## Goal of the exercise:
Find every line in the rows below that contains the string "Viewport" and copy each one in full.

# Record list start

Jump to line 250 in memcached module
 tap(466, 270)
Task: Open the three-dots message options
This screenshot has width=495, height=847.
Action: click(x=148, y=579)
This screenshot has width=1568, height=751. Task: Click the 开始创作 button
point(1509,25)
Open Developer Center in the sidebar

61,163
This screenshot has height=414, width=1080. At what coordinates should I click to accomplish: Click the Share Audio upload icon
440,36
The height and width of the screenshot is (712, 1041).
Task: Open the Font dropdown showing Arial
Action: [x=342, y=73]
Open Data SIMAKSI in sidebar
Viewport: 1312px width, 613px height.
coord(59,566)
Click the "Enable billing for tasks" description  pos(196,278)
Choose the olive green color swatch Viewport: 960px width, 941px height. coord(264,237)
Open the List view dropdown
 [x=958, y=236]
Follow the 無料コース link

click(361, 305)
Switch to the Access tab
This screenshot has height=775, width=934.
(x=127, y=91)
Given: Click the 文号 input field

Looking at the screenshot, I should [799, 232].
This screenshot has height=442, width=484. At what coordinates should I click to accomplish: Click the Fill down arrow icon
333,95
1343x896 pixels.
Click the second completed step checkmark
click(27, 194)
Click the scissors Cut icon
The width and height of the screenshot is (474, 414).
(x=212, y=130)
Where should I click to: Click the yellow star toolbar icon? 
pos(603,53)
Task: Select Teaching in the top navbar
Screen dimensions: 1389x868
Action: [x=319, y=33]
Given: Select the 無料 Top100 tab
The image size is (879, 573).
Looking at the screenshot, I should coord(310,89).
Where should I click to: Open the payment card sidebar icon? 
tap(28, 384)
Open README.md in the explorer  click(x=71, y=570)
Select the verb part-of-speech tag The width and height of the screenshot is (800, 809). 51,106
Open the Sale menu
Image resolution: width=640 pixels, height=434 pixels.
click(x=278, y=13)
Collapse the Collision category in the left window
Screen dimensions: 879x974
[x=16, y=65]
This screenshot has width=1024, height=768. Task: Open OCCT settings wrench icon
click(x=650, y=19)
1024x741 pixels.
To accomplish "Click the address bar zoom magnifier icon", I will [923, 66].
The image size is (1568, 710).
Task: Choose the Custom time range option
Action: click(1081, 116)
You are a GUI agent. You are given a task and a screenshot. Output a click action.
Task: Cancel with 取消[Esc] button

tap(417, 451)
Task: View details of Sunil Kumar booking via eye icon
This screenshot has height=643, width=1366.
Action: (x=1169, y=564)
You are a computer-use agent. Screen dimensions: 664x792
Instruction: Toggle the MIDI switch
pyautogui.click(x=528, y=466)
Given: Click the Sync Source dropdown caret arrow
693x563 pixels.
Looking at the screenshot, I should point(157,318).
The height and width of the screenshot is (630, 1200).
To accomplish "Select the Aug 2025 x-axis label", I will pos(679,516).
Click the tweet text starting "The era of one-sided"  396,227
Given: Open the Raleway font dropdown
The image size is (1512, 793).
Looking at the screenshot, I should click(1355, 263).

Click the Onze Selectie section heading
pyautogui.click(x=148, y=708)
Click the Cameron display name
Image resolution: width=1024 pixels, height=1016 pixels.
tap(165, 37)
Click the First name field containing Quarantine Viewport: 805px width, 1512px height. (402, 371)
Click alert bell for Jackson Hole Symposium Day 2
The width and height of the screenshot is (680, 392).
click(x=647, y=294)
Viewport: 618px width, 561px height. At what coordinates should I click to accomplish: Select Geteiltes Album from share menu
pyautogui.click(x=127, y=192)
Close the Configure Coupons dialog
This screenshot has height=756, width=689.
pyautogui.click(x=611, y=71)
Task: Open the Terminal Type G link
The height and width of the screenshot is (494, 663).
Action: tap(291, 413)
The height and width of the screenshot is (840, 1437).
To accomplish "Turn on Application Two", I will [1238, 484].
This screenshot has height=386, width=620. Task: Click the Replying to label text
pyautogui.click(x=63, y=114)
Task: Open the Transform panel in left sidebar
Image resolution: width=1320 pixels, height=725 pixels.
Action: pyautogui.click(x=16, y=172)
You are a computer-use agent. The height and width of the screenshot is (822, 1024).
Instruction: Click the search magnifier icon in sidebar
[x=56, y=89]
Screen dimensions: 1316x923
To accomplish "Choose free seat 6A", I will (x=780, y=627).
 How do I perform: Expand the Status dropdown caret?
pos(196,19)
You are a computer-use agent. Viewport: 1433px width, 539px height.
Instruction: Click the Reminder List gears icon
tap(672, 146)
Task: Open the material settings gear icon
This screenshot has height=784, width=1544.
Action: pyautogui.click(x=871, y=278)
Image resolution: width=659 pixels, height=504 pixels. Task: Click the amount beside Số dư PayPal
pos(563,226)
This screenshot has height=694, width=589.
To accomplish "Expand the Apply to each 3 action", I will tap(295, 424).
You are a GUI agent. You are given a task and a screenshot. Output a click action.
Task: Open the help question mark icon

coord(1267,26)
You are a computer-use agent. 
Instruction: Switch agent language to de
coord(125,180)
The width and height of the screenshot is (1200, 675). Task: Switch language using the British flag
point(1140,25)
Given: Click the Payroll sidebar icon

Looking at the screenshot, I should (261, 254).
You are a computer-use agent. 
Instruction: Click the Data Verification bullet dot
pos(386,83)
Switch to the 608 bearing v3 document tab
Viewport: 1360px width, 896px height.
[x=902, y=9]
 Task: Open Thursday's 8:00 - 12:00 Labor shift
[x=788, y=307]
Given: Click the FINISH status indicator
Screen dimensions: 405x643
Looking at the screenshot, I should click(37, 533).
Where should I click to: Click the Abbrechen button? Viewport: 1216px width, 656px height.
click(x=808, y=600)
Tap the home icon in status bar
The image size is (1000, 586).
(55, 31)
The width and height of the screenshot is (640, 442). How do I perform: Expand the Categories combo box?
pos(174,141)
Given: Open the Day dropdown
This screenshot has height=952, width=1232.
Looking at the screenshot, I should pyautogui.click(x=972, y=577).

# Record list end

## Response to this exercise:
Viewport: 1312px width, 613px height.
Choose the olive green color swatch Viewport: 960px width, 941px height. coord(264,237)
Click the First name field containing Quarantine Viewport: 805px width, 1512px height. (402, 371)
Viewport: 618px width, 561px height. At what coordinates should I click to accomplish: Select Geteiltes Album from share menu
You are a computer-use agent. Viewport: 1433px width, 539px height.
Viewport: 1360px width, 896px height.
Where should I click to: Click the Abbrechen button? Viewport: 1216px width, 656px height.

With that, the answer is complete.